§ **STATED PROBLEM**
Copy every line of the listing below verbatim, without changing anything.

(Word and element locating listing)
-- Begin --
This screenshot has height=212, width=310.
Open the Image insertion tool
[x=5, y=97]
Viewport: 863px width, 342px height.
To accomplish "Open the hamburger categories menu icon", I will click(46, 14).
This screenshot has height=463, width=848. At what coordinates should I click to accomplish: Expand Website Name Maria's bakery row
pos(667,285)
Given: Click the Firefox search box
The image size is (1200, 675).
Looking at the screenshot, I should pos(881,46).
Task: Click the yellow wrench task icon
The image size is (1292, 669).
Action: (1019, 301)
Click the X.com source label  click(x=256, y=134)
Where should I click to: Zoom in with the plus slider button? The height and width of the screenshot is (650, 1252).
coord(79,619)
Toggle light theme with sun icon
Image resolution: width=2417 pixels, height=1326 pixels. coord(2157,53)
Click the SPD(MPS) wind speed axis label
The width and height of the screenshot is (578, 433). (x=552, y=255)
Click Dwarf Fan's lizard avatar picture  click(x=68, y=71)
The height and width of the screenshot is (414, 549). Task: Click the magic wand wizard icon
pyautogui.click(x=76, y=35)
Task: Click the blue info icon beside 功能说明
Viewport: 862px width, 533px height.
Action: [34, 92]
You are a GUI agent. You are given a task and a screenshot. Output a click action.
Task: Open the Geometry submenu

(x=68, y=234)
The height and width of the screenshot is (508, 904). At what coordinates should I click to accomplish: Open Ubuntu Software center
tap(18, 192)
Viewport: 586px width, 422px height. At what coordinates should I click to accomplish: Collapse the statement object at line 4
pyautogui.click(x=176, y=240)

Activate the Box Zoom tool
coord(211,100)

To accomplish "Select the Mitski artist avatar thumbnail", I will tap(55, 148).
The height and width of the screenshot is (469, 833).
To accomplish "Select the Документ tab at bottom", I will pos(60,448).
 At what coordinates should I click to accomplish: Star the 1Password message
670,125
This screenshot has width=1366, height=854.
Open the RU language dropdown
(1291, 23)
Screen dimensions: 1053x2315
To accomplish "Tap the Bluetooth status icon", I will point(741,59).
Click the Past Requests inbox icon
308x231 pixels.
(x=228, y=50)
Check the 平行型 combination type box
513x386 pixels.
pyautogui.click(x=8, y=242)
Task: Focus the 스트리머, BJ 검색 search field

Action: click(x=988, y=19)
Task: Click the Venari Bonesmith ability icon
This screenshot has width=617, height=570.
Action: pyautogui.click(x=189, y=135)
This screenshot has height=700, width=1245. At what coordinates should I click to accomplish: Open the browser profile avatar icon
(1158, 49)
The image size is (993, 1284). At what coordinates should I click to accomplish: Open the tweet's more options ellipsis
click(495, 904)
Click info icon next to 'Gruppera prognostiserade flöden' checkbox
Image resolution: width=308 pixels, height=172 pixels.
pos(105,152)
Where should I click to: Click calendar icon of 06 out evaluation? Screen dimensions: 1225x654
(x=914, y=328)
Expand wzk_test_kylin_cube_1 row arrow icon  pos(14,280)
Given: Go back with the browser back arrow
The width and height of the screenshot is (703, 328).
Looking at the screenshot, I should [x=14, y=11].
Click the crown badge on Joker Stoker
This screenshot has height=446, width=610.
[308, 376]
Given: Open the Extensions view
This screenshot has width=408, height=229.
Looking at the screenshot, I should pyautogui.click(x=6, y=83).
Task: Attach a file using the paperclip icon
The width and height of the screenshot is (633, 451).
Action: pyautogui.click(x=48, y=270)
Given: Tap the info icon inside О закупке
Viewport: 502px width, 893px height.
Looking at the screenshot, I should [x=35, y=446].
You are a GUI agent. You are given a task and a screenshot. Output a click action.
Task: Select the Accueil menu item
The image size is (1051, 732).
-- End --
§ **COMPLETED TASK**
This screenshot has height=212, width=310.
Open the Image insertion tool
[x=5, y=97]
Viewport: 863px width, 342px height.
To accomplish "Open the hamburger categories menu icon", I will click(46, 14).
This screenshot has height=463, width=848. At what coordinates should I click to accomplish: Expand Website Name Maria's bakery row
pos(667,285)
Given: Click the Firefox search box
The image size is (1200, 675).
Looking at the screenshot, I should pos(881,46).
Task: Click the yellow wrench task icon
The image size is (1292, 669).
Action: (1019, 301)
Click the X.com source label  click(x=256, y=134)
Where should I click to: Zoom in with the plus slider button? The height and width of the screenshot is (650, 1252).
coord(79,619)
Toggle light theme with sun icon
Image resolution: width=2417 pixels, height=1326 pixels. coord(2157,53)
Click the SPD(MPS) wind speed axis label
The width and height of the screenshot is (578, 433). (x=552, y=255)
Click Dwarf Fan's lizard avatar picture  click(x=68, y=71)
The height and width of the screenshot is (414, 549). Task: Click the magic wand wizard icon
pyautogui.click(x=76, y=35)
Task: Click the blue info icon beside 功能说明
Viewport: 862px width, 533px height.
Action: [34, 92]
You are a GUI agent. You are given a task and a screenshot. Output a click action.
Task: Open the Geometry submenu

(x=68, y=234)
The height and width of the screenshot is (508, 904). At what coordinates should I click to accomplish: Open Ubuntu Software center
tap(18, 192)
Viewport: 586px width, 422px height. At what coordinates should I click to accomplish: Collapse the statement object at line 4
pyautogui.click(x=176, y=240)

Activate the Box Zoom tool
coord(211,100)

To accomplish "Select the Mitski artist avatar thumbnail", I will tap(55, 148).
The height and width of the screenshot is (469, 833).
To accomplish "Select the Документ tab at bottom", I will pos(60,448).
 At what coordinates should I click to accomplish: Star the 1Password message
670,125
This screenshot has width=1366, height=854.
Open the RU language dropdown
(1291, 23)
Screen dimensions: 1053x2315
To accomplish "Tap the Bluetooth status icon", I will point(741,59).
Click the Past Requests inbox icon
308x231 pixels.
(x=228, y=50)
Check the 平行型 combination type box
513x386 pixels.
pyautogui.click(x=8, y=242)
Task: Focus the 스트리머, BJ 검색 search field

Action: click(x=988, y=19)
Task: Click the Venari Bonesmith ability icon
This screenshot has width=617, height=570.
Action: pyautogui.click(x=189, y=135)
This screenshot has height=700, width=1245. At what coordinates should I click to accomplish: Open the browser profile avatar icon
(1158, 49)
The image size is (993, 1284). At what coordinates should I click to accomplish: Open the tweet's more options ellipsis
click(495, 904)
Click info icon next to 'Gruppera prognostiserade flöden' checkbox
Image resolution: width=308 pixels, height=172 pixels.
pos(105,152)
Where should I click to: Click calendar icon of 06 out evaluation? Screen dimensions: 1225x654
(x=914, y=328)
Expand wzk_test_kylin_cube_1 row arrow icon  pos(14,280)
Given: Go back with the browser back arrow
The width and height of the screenshot is (703, 328).
Looking at the screenshot, I should [x=14, y=11].
Click the crown badge on Joker Stoker
This screenshot has height=446, width=610.
[308, 376]
Given: Open the Extensions view
This screenshot has width=408, height=229.
Looking at the screenshot, I should pyautogui.click(x=6, y=83).
Task: Attach a file using the paperclip icon
The width and height of the screenshot is (633, 451).
Action: pyautogui.click(x=48, y=270)
Given: Tap the info icon inside О закупке
Viewport: 502px width, 893px height.
Looking at the screenshot, I should [x=35, y=446].
You are a GUI agent. You are given a task and a screenshot. Output a click action.
Task: Select the Accueil menu item
The image size is (1051, 732).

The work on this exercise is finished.